I read somewhere, that a typical EV battery deteriorates only by 20~25% when it needs to be replaced. The remaining life is good for many other applications that need slower discharge / charge rates. There are many ongoing discussions/ studies for the afterlife of EV batteries. Some revolve around their usage as power bank in conjunction with Solar arrays or wind farms and some around more complex ideas.

Just a simple google search will give you thousands of news articles, research papers, manufacturers' official releases on this.

[avishar]

Tesla Battery Degradation data

Quote:

Battery degradation is one of the biggest concerns for electric car owners and potential buyers, but data from Tesla battery packs have been very reassuring so far.

Now the latest data shows less than 10% degradation of the energy capacity after over 160,000 miles on Tesla’s battery packs.
A group of Tesla owners on the Dutch-Belgium Tesla Forum are gathering data from over 350 Tesla vehicles across the world and frequently updating it in a public Google file.

We have previously reported on the data, but they have since added many more vehicles and those vehicles have been driving a lot more – completing more battery cycles.

The data clearly shows that for the first 50,000 miles (100,000 km), most Tesla battery packs will lose about 5% of their capacity, but after the 50,000-mile mark, the capacity levels off and it looks like it could be difficult to make a pack degrade by another 5%.

The trend line currently suggests that the average battery pack could cycle through over 300,000 km (186,000) before coming close to 90% capacity.

Here are the relevant charts from the data gathering effort (full chart on the left and zoomed to 80% on the right):

Screen Shot 2018-04-14 at 2.56.15 PM Screen Shot 2018-04-14 at 2.54.02 PM
There are a few outlier battery packs out there and they tried to figure out why by gathering other data, like frequency of DC fast-charging and daily state of charge, but there’s no clear indication that any of those factors have any significant impact based on their data.

With this said, Jeff Dahn, a renowned battery researcher and the leader of Tesla’s research partnership through his battery-research group at Dalhousie University, said that he recommends charging to only 70% daily in order to extend battery life.
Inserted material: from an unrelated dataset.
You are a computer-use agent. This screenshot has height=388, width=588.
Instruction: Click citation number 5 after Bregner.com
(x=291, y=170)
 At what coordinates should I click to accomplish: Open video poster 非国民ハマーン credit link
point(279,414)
Tesla warns that it does not cover battery degradation from “battery usage” under its Model S and Model X warranty up to any specific level:

“The Battery, like all lithium-ion batteries, will experience gradual energy or power loss with time and use. Loss of Battery energy or power over time or due to or resulting from Battery usage, is NOT covered under this Battery Limited Warranty. See your owner documentation for important information on how to maximize the life and capacity of the Battery.”

But for the Model 3, Tesla introduced a warranty with a new 70% battery capacity retention guarantee.
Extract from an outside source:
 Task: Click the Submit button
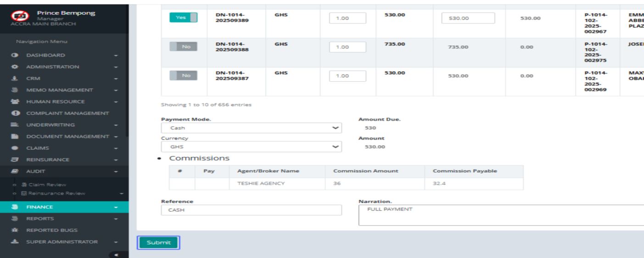[158, 242]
The Model 3 is equipped with different battery cells and a new battery pack architecture, but if data from the Model S is any indication, it shouldn’t be an issue.

Electrek’s Take

Battery degradation is often a big concern for new electric vehicle buyers. To a certain degree, the Nissan Leaf might be to blame since it had a lot of issues in that regard, which is why Nissan has a much more comprehensive battery capacity warranty now.

A recent study shows that with the original 24 kWh pack loses about 20% of their capacity over 5 years and Nissan’s more recent 30 kWh battery pack loses capacity more quickly than the older pack:


But Tesla’s vehicles arguably have a much more advanced battery thermal management system than the Leaf and data from early Model S vehicles has been really encouraging as we can see above.
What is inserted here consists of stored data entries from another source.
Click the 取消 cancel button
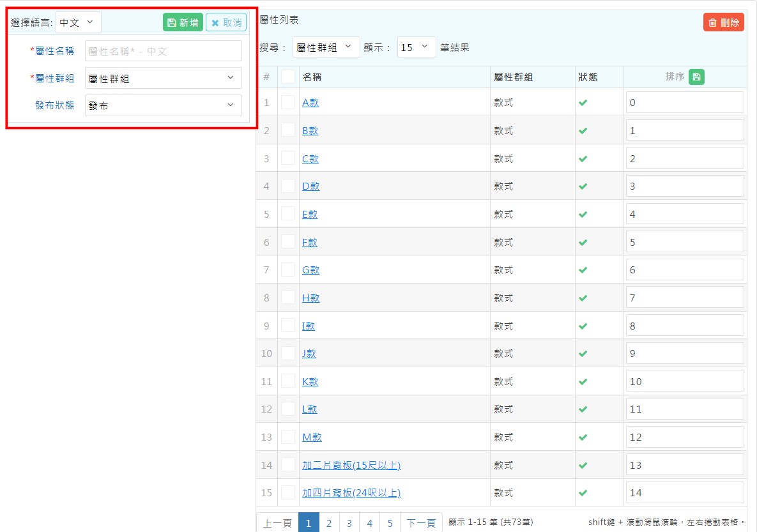Screen dimensions: 757x532 click(x=226, y=22)
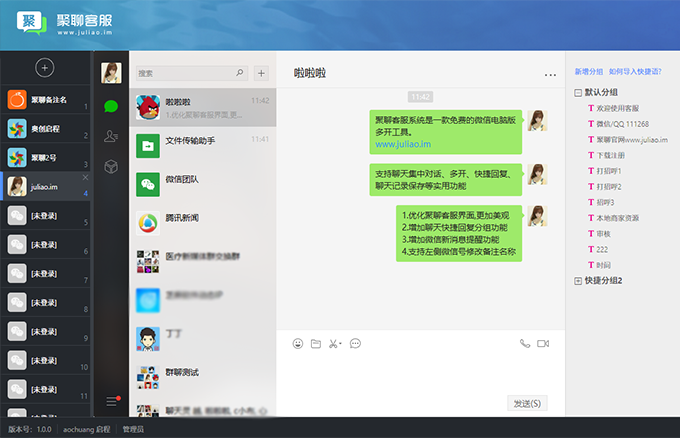
Task: Open the green chat bubble tab
Action: [x=111, y=106]
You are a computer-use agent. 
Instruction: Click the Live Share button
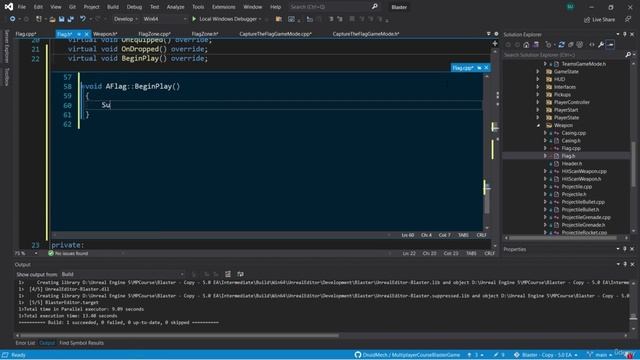pyautogui.click(x=599, y=19)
As for anecdotal data, my own Model S, which is one of the first 2,000 vehicles ever made, only lost about 6% capacity over 5 years.

CEO Elon Musk has been hyping even more potential for Tesla battery pack by once referring to a battery pack that Tesla was testing in the lab. He said that the company had simulated over 500,000 miles on it by repeatedly cycling it and that it was still operating at over 80% of its original capacity. At that point, the car itself is more likely to give up than the battery pack at this kind of mileage.

Nissan Leaf Battery Degradation data

Quote:

In a recent study 283 Nissan Leafs manufactured between 2011 and 2017, had their SoH (State of Health) measured 1.382 times. The data is from 82 Nissan Leafs with 30 kWh batteries and 201 with the 24 kWh variants.

The measurements were made by using a OBD device and the Leaf Spy app.



The study has some interesting conclusions and I recommend you to read it (only 14 pages), but in this article I’ll focus on one:

30 kWh batteries are more affected by charge/discharge cycles (distance traveled) while 24 kWh versions were more affected by time.


Why are 30 kWh batteries more affected by charge/discharge cycles?

It’s not surprising that the 30 kWh versions suffer more from charge/discharge cycles, since they are more often charged to 100 %. Remember that the option to limit the charge to 80 % was removed when the 2014 model year debuted (to game EPA range ratings). This means that none Nissan Leaf with the 30 kWh battery has this option.

If you want to improve your electric car battery lifespan, you should know that it’s better to charge to 80 % and discharge till 0 % than to charge to 100 % and discharge to 20 %. Nonetheless, if you can use the battery between a SoC (State of Charge) of 80 and 20 % even better… And if you really want to take care of your battery, try to use it only between 70 and 20 %.

Moreover, having the battery sitting at 100 % SoC is worse with the 30 kWh version than it’s in the 24 kWh variants. Because in the same conditions the 30 kWh battery will likely be hotter. In the 24 kWh battery pack, each module has 4 cells, while in the 30 kWh variant there are 8 cells per module. A more dense battery pack will dissipate heat more slowly.



Why are 24 kWh batteries more affected by time?

It’s also not surprising that the 24 kWh versions are more affected by time and older Leafs show much higher degradation levels, since the “lizard” battery only arrived in 2014 with the 2015 Nissan Leaf.

24 kWh battery (model years 2011-2014): higher degradation levels
24 kWh battery (model years 2015-2016): lower degradation levels (“lizard battery”)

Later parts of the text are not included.